# Défi 1:
Selon le texte fourni, en combien de parties le film est-il découpé, et lesquelles ?

# Texte fourni:
• • •
LA CINÉMATHÈQUE FRANÇAISE – Woman Demon Human de Huang Shuquin

Posté le 9 juin 2025 par

Pour ouvrir son cycle « le cinéma chinois au féminin », La Cinémathèque française a choisi comme film d’ouverture Woman Demon Human de Huang Shuqin, présenté comme premier film féministe de l’histoire du cinéma chinois. A la fois portrait impressionniste d’une femme dans un milieu machiste à travers différents moments du XXe siècle et déclaration d’amour à l’opéra chinois, c’est indéniablement un film à part.

Le film se présente comme le récit fragmentaire de la vie de Quiyun, jeune femme devenue vedette de l’opéra chinois, inspirée de la légendaire actrice Pei Lanying, entrecoupé d’extraits de l’opéra L’histoire de Zhong Kui, interprété justement par Pei Lanying dont c’était le rôle fétiche.

Le film est découpé en trois parties : l’enfance, l’adolescence et la vie d’adulte de l’héroïne, séparées par des extraits du spectacle où l’héroïne, à la fin de son parcours, joue Zhong Kui, qui rythme les ellipses (la première séquence présente l’héroïne adulte se préparant pour la représentation, passant de son statut de jeune femme au monstre mythologique). Le film est particulièrement elliptique, les personnages disparaissent d’un moment à l’autre, la grande Histoire n’est qu’une toile de fond lointaine, entièrement tourné vers son héroïne et son double. Le film mélange les éléments venus de la biographie de Pei Lanying et la création d’un personnage de fiction, avec des grandes étapes : le traumatisme initial, la confrontation du rêve à la réalité, la place de la femme dans la société chinoise… La figure de Quinyun est paradoxale, à la fois continuellement rappelée à sa condition féminine, dans de diverses modalités, de la violence de l’enfance aux attentes sociales face à la femme mariée, mais aussi figure androgyne, qui suscite le trouble sur son passage. Il n’est pas anodin que le personnage du double soit Zhong Kui, le fantôme hideux, fonctionnaire infernal, premier à l’examen mais rejeté par ses pairs. Le personnage est sans cesse confronté à son inadéquation avec les attentes du monde qui l’entoure, et le film rappelle plusieurs fois qu’elle ne pourra jamais revenir chez elle, une fois lancée vers son destin. Le rapport à la paternité et à la maternité est aussi interrogé douloureusement au cours du film, avec ce qu’il advient de la figure des parents puis le destin matrimonial de l’héroïne et la façon singulière dont son mariage est mis en scène.
• • •
# Défi 2:
Citez mot pour mot chacune des lignes fournies ci-dessous, en omettant les images.

# Lignes fournies:
• • •
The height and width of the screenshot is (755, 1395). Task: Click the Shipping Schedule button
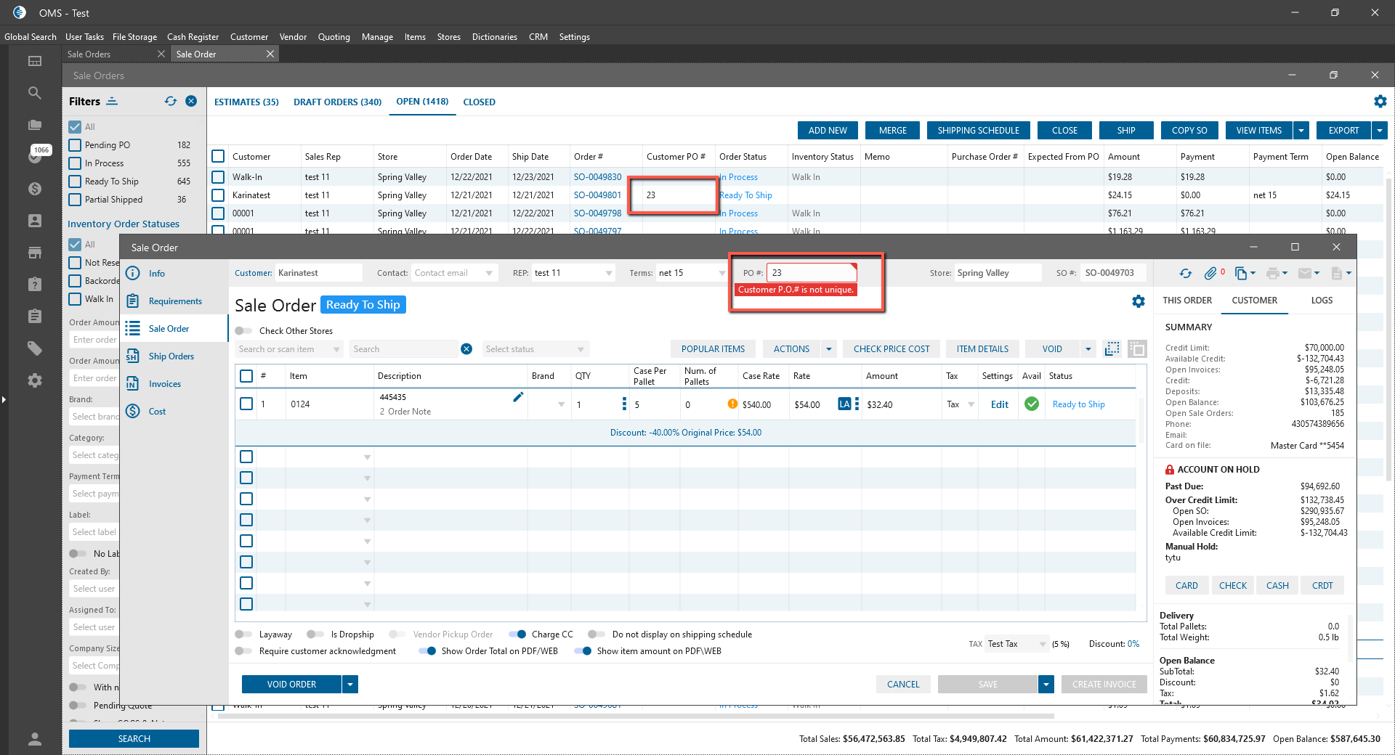[x=978, y=131]
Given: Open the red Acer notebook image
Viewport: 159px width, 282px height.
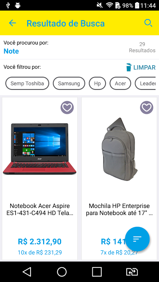Looking at the screenshot, I should [x=40, y=149].
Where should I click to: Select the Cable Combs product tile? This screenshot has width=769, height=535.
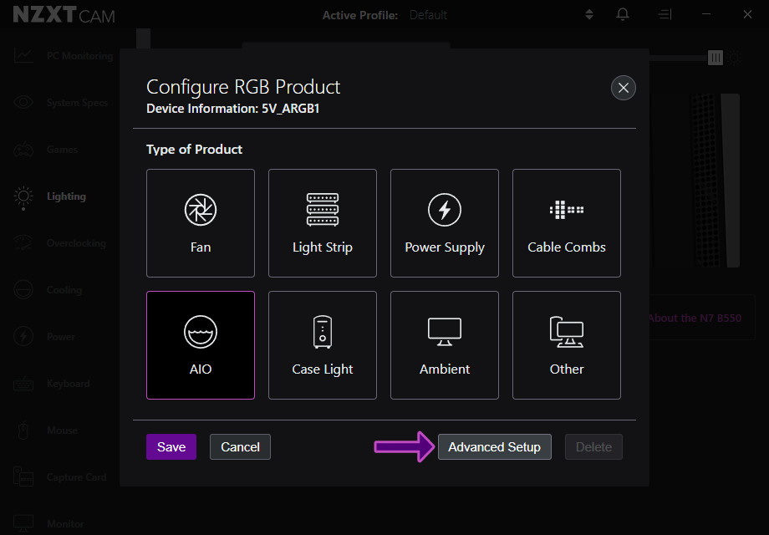[x=567, y=223]
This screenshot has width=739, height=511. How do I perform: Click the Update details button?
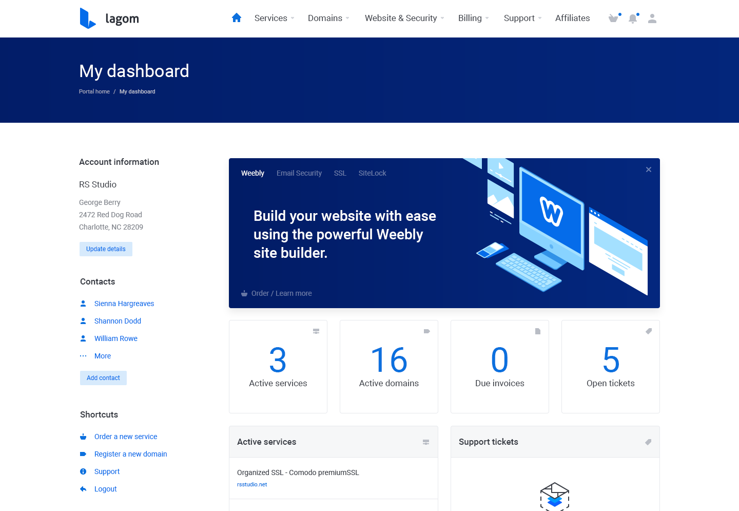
• • •
# Réponse 1:
En trois parties : l'enfance, l'adolescence et la vie d'adulte de l'héroïne.

# Réponse 2:
The height and width of the screenshot is (755, 1395). Task: Click the Shipping Schedule button
[x=978, y=131]
Given: Open the red Acer notebook image
Viewport: 159px width, 282px height.
Looking at the screenshot, I should [x=40, y=149].
Where should I click to: Select the Cable Combs product tile? This screenshot has width=769, height=535.
[x=567, y=223]
This screenshot has width=739, height=511. How do I perform: Click the Update details button?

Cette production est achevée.